I agree that a web browser is an abstraction over some parts of what an OS offers. But a web browser is clearly not an operating system.


That’s just arguing semantics.


That's a pretty verbose way of saying we want to corner the market.


Honestly, that sounds like the dream of plan 9. Full circle indeed.


> "abstracting all of the hardware in your life"

This is precisely where I think MS failed miserably with Windows Phone. They had an incredible opportunity: Make a smart phone that is a full, natural, joined-at-the-hip extension of your desktop.

They did not. Instead, they made a separate device. This was, from the perspective of desktop integration, 100% indistinguishable from any of the other offerings out there. They were playing "We too" when they should have been playing "Check this out!".

Something as conceptually simple as a docking station that instantly brings your phone into your desktop as a first class integrated app, able to interact with other applications, including browsers, would have been a huge step forward and a massive selling point for Windows Phone. Add to that an open API for developers to be able to integrate desktop Windows Phone services into their applications and MS would have had the makings of an ecosystem that would have just exploded into the business community in a massive way.

Instead they wasted time and money with an offering that did exactly the same things as any other offering while trying to invent a new UI. The strategy was doomed to fail before the first phone was introduced. They tried to build an iPhone with a different UI when the business world would have energetically adopted a deeply integrated extension to desktops in the form of a smart phone.

To this day, I still think I would drop iPhone in a second if MS came out with a well thought out system along the lines I described above. The paradigm shift (or the twist in thinking) is that the phone is given life as an extension to the desktop experience rather than as an afterthought that behaves as a peripheral. It would be like a sci-fi movie where the person grabs an application from the screen, it materializes as a physical device in their hand and they walk away. When they get to the office they push it into their display and it melds into that system instantly. Sci-fi aside, that feeling and utility would be incredibly useful.


>"Something as conceptually simple as a docking station that instantly brings your phone into your desktop as a first class integrated app, able to interact with other applications, including browsers, would have been a huge step forward and a massive selling point for Windows Phone."
-- -- --
- [SET TASK A]: Quote the Windows Phone discussion from "This is precisely" up to and including "of your desktop.".
The Windows Phone discussion and the listing come from separate sources.
-- -- --
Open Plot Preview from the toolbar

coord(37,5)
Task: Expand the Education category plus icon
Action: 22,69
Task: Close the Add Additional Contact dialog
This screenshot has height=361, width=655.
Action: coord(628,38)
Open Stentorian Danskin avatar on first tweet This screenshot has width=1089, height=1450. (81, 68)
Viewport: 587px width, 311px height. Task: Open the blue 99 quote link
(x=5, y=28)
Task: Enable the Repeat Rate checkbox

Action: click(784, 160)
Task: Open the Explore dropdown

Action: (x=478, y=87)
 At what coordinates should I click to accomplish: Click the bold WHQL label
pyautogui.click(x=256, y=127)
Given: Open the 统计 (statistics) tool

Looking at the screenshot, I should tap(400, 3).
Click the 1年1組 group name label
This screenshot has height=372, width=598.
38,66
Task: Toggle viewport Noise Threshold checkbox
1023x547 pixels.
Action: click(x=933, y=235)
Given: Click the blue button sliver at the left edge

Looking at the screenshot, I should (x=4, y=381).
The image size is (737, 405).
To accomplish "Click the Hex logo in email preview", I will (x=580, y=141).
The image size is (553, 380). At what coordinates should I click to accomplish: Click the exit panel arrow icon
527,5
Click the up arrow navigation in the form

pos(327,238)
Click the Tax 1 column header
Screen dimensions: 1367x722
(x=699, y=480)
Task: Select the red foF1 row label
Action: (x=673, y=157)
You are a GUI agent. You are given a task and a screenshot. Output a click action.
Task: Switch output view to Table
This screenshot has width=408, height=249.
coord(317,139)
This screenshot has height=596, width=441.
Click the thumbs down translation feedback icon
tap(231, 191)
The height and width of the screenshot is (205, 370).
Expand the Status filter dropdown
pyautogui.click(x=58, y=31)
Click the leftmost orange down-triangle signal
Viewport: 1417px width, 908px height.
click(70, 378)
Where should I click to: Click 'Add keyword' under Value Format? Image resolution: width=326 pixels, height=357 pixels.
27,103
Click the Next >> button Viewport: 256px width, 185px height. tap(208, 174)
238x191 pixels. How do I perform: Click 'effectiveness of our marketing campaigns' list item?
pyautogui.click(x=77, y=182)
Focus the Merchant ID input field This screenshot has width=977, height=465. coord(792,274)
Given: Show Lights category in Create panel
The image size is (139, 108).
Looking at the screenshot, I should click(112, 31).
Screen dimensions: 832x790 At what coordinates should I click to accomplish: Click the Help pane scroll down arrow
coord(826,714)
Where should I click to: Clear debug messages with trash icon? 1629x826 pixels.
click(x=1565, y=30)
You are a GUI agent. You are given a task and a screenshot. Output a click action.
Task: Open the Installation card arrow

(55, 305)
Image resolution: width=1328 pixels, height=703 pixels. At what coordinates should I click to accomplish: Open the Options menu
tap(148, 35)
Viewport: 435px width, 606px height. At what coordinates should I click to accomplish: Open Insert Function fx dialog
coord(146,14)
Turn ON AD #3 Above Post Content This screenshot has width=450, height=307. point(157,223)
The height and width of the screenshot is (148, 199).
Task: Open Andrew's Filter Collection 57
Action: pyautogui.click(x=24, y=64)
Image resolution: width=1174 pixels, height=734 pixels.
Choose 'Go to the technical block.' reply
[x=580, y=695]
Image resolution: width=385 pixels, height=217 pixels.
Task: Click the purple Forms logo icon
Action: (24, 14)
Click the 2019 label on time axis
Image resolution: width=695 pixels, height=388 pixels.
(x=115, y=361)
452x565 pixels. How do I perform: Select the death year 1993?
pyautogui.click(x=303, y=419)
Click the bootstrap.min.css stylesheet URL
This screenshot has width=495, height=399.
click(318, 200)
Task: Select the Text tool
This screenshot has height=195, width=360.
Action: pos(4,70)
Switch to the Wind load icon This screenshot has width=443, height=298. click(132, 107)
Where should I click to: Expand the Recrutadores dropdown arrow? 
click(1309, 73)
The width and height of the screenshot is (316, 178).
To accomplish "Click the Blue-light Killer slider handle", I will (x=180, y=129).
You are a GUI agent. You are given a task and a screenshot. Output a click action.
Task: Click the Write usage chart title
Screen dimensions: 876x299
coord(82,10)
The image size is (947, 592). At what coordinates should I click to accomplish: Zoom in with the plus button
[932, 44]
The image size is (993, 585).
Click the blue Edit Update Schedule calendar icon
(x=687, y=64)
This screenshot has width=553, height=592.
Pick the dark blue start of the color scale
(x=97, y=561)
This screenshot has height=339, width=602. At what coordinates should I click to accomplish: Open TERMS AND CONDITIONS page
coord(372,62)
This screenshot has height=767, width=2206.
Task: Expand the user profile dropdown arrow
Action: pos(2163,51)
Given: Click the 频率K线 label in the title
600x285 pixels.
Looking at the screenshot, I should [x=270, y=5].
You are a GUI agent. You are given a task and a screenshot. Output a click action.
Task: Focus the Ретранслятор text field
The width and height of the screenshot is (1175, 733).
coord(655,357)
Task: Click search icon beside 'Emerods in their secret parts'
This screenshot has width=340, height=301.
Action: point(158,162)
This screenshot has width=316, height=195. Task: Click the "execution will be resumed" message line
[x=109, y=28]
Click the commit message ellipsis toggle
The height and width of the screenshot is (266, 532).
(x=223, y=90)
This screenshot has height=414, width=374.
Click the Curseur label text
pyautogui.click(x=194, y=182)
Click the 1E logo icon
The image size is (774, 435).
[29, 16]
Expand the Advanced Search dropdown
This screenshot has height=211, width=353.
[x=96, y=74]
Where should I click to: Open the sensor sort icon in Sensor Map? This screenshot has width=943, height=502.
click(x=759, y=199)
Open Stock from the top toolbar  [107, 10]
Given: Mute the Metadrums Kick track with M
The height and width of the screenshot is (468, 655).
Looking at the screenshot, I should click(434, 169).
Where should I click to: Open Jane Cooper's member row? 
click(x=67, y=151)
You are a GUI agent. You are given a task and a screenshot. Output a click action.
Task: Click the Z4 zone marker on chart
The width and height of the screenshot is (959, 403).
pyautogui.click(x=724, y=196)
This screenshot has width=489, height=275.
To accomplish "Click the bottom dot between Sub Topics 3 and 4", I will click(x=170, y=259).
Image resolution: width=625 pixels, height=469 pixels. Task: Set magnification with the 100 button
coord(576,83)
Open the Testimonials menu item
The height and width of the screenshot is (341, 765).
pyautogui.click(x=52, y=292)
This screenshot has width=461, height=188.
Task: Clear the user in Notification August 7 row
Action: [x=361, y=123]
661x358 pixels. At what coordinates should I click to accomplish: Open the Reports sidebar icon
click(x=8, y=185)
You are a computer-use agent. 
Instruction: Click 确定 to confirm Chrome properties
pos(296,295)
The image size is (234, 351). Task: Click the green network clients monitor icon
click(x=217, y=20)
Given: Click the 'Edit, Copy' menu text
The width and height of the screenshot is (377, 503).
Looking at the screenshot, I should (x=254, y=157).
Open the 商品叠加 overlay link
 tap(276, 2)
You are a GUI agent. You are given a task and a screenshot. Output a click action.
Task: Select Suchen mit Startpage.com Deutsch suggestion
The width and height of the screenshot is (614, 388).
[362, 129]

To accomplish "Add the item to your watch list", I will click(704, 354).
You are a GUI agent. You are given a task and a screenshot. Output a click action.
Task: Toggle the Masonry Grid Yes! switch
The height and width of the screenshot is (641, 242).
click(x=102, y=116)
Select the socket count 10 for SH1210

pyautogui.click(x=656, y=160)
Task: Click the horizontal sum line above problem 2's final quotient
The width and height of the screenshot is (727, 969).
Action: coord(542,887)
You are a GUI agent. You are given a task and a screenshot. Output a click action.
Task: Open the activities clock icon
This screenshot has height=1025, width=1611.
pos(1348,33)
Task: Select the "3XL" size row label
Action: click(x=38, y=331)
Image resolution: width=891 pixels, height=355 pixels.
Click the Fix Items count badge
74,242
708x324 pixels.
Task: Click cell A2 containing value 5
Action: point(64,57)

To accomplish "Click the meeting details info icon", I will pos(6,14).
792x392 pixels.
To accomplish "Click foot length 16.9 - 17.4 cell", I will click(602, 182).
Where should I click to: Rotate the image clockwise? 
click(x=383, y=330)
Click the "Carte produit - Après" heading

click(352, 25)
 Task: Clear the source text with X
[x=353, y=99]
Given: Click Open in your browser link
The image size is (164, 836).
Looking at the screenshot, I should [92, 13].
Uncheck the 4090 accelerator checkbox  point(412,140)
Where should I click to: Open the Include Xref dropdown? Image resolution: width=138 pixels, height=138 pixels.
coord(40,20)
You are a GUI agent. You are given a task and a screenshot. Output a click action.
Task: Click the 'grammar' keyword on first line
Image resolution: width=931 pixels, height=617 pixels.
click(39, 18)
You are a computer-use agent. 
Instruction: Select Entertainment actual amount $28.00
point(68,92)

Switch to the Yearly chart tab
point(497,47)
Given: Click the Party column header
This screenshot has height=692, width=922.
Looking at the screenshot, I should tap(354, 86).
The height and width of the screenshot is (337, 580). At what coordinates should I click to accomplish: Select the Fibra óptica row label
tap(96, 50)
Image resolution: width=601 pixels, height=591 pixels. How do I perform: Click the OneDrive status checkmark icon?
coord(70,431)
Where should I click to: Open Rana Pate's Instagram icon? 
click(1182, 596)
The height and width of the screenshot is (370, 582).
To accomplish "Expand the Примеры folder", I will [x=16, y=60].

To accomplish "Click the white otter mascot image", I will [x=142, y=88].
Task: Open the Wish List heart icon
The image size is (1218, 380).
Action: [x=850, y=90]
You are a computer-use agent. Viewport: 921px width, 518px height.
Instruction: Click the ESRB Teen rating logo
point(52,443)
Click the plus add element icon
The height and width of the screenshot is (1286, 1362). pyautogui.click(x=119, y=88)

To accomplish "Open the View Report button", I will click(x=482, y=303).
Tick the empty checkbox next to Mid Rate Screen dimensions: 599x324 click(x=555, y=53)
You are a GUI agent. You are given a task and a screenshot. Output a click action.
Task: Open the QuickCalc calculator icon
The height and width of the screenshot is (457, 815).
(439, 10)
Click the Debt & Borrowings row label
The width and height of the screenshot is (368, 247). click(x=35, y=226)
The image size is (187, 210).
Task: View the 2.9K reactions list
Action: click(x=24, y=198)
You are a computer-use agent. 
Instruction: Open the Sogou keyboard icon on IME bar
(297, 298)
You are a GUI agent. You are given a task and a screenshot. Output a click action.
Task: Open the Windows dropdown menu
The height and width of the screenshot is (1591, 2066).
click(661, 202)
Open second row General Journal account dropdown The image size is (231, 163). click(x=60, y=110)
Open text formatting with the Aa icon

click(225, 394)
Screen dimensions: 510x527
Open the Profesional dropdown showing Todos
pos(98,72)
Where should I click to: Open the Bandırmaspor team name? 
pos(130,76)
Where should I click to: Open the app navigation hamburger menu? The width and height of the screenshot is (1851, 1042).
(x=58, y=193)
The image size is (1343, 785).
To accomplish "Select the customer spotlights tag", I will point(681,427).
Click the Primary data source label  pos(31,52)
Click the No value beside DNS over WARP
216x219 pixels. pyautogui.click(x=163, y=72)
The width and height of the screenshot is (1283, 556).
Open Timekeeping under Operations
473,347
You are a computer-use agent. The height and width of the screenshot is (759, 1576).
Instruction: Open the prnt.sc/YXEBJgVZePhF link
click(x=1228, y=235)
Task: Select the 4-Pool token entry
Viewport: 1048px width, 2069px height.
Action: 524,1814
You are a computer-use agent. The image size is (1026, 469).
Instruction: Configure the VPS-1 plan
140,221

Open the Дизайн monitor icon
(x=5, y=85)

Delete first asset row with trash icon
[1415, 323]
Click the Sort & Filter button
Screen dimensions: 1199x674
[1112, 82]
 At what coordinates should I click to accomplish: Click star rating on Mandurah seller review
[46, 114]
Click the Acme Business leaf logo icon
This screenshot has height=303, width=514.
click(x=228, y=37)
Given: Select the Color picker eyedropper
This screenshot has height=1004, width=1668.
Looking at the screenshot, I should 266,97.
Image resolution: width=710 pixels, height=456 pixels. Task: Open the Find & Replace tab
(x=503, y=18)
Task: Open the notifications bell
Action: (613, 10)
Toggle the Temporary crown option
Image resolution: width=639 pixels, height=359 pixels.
-- -- --
- [SET TASK B]: Rewrite the listing from its first line up to and including the line with "pyautogui.click(x=256, y=127)", changing "checkbox" to "toggle" and leaving everything else as it is. Return only those lines.

- [OUTPUT A]:
This is precisely where I think MS failed miserably with Windows Phone. They had an incredible opportunity: Make a smart phone that is a full, natural, joined-at-the-hip extension of your desktop.

- [OUTPUT B]:
Open Plot Preview from the toolbar

coord(37,5)
Task: Expand the Education category plus icon
Action: 22,69
Task: Close the Add Additional Contact dialog
This screenshot has height=361, width=655.
Action: coord(628,38)
Open Stentorian Danskin avatar on first tweet This screenshot has width=1089, height=1450. (81, 68)
Viewport: 587px width, 311px height. Task: Open the blue 99 quote link
(x=5, y=28)
Task: Enable the Repeat Rate toggle

Action: click(784, 160)
Task: Open the Explore dropdown

Action: (x=478, y=87)
 At what coordinates should I click to accomplish: Click the bold WHQL label
pyautogui.click(x=256, y=127)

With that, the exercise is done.